J Malusha, M Karama, AN Makokha

Abstract


Background: Aflatoxicosis resulting from consumption of contaminated maize poses a significant public health problem in many countries including Kenya, and many people living in developing countries could be chronically exposed to aflatoxin through their diet. It is caused by Aflatoxins produced by fungus of species Aspergillus parasiticus and Aspergillus flavus found mainly in cereals and other foodstuffs.
Objective: To determine and compare prevalence of aflatoxin contamination of household maize in two different altitude areas and different maize harvest seasons, in Makueni County in Kenya.
Design: A comparative descriptive analytical study.
Setting:Kibwezi and Kilome sub-counties of Makueni County, Kenya.
Subjects: Four hundred and fifty household heads or their representatives, who had maize in their household stores.
Results: The results of first maize harvest season indicated that the mean moisture content of household maize was 12.78% in high altitude area which was slightly lower than in high altitude which had 12.85%. The aflatoxin positivity rate of maize contamination was 25% in low altitude area and 4.2% in high  altitude area. The results of second maize harvest season indicated that the mean moisture content of  household maize was 13.48 % in high altitude area which was slightly lower than in high altitude area which was 13.63 %. The aflatoxin positivity rate of maize contamination was 33.3 % in low altitude area which was higher than high altitude which had 12.5%. The findings show that the low altitude maize had higher moisture content and aflatoxin contamination than high altitude maize. The results further  indicated that the most common strain/type of aflatoxin in both low and high altitude areas, and in both maize harvest seasons, was AF B1 followed by AF B2, with maize harvested in low altitude and second season having higher quantities of these aflatoxin sub-types. These study findings indicate that there was higher aflatoxin contamination of maize, in both subtypes, for maize harvested in second season than maize harvested in first season, in both low and high altitude areas of Makueni County, with low altitude areas having comparatively higher aflatoxin contamination than high altitude areas for maize harvested in second season.

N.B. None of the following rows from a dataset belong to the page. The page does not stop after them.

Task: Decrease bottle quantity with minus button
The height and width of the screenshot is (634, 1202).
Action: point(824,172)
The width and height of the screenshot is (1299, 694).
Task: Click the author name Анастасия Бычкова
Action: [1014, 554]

Conclusion: These findings indicate that a sizable proportion of Makueni households mainly relying on maize consumption as their staple foodstuff are likely to consume maize contaminated with aflatoxin. There is therefore need for further public education by local authorities on risks posed by continued consumption of maize contaminated with aflatoxin as well measures to reduce levels of contamination by improving methods of storage. Government authorities need also to periodically sample maize in order to monitor moisture and aflatoxin content of householdstored maize to enable timely interventions should aflatoxin content exceed permissible levels.